Lincoln manages to be at once uplifting about the possibilities of politics and wryly cynical about its processes. The Thirteenth Amendment is portrayed as being (narrowly) passed by a mixture of base political manouevring, blatant use of the patronage powers of the Presidency and simple persuasion. (I was also amused that Hollywood did a movie where the Republicans were the good guys and Democrats the bad guys.) Democracy as government by discussion is well on display.

But even the most blatant vote-buying displayed for our cinematic enjoyment is for the noblest of purposes--abolishing slavery, definitively and without evasion. That it was nearly de-railed by another worthy cause--ending the bloodiest war in American history--is also part of the stuff of politics, which is rarely a competition between good and evil but often one between rival goods. (And occasionally one between rival evils; that is the enormous tragedy of the Eastern Front during the Dictators' War.)

As Legal Eagle recently pointed out, serious blogging is a time-consuming activity.
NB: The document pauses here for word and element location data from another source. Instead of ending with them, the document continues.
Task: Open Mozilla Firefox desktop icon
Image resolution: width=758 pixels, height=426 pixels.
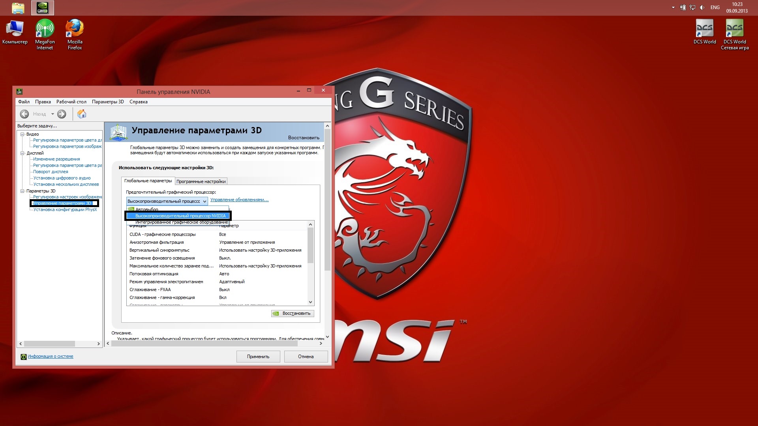Action: point(75,35)
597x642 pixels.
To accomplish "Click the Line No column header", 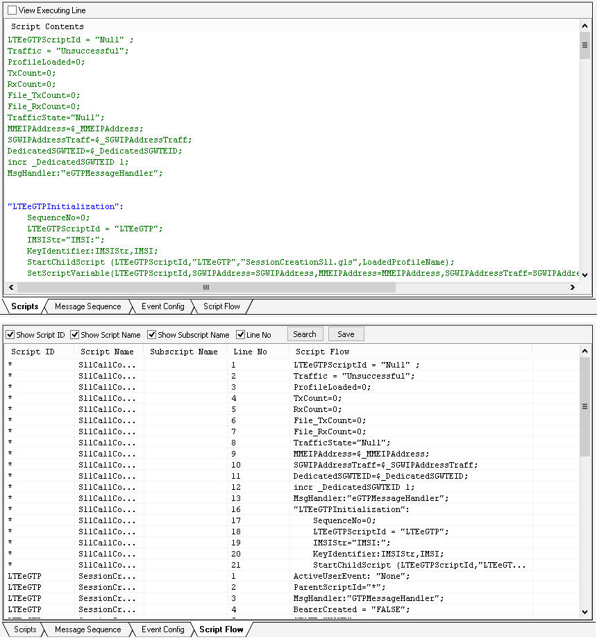I will tap(250, 352).
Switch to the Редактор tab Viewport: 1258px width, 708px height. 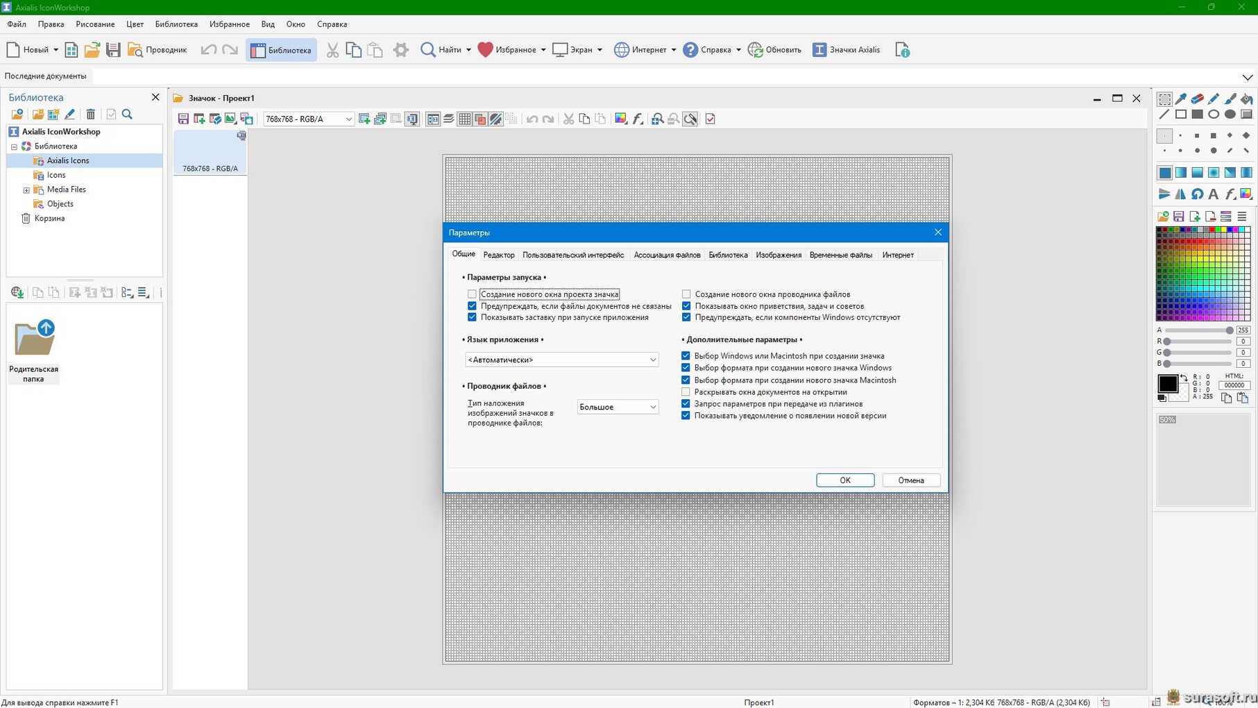coord(498,255)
It also takes energy and cognitive effort. Lacking spare amounts of the former and having the latter very focused on a specific writing task has left me little time for blogging. I am hopeful that the onset of the school holidays will see a bit more time for the latter. But writing will (hopefully) being taking up more of my time than it has, so no strong promises are being entered into.

Sunday, March 17, 2013

The problem with saying money is "tight" or "loose"
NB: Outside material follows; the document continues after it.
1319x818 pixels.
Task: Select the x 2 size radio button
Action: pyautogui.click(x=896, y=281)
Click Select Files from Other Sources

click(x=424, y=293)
This is based on a comment I made here in response to a post which talks about recessions as monetary phenomenon (which I agree with). It is the terminology of money being "tight" or "loose" I have some problems with.

Money matters because, in a monetary exchange economy, almost all transactions are mediated by money. (Hence the demand for goods and services is the "supply" of money circulating in the economy.) So, everyone cares (at least to some extent) about their money income and the expected future swap values of (their) money. (In a monetary exchange economy, goods and services have prices, money has swap values; it keeps the terminology, and so thinking, clearer.) Something everyone in an economy cares about is going to matter a lot more than something only some folk care about.
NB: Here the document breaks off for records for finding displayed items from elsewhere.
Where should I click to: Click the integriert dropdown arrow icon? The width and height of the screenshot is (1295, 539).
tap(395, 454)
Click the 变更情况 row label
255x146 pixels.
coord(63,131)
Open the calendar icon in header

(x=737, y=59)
If people have expectations that the money is going to significantly lose value, obviously they have an incentive to spend sooner rather than later. This will be an economy-wide tendency that will tend to drive up money incomes. If they think it is going to significantly gain value, clearly they have an incentive to spend later rather than sooner. This will be an economy-wide tendency that will tend to drive down money incomes.

If they expect it to retain value reasonably well, then it all turns on their future expectations about money income. If they have poor expectations, that creates an incentive to hold money. If those expectations are limited to a particular industry, then folk will tend to exit the industry and other industries will not have to bid quite so high for resources, stimulating them. If these expectations are general, then the tendency to hold money will tend to drive down money incomes. (Which comes back to something everyone cares about matters a lot more than something only some folk care about.)

The trouble with the "loose" and "tight" terminology is the two axes problem--do you mean that money will tend to lose/gain value, or do you mean that people have poor expectations of future income, or some combination of the two?  Presumably "disastrously tight" means gain swap value plus poor income expectations. And sure, "ugly" deflation means that, but there is a certain amount of chicken-and-egg problem here since each will cause the other. So the two axes are not causally independent.

Worse, you can have serious supply issues for goods and services as well as money, so poor income expectations AND falling swap values. (We could call this case "Greece": I have limited sympathy for a country which is still paying lots of people to get in the way of folk transacting and then complains about a shortage of transactions.) So we cannot even say they are simply causally interdependent.

Perhaps better terminology is needed?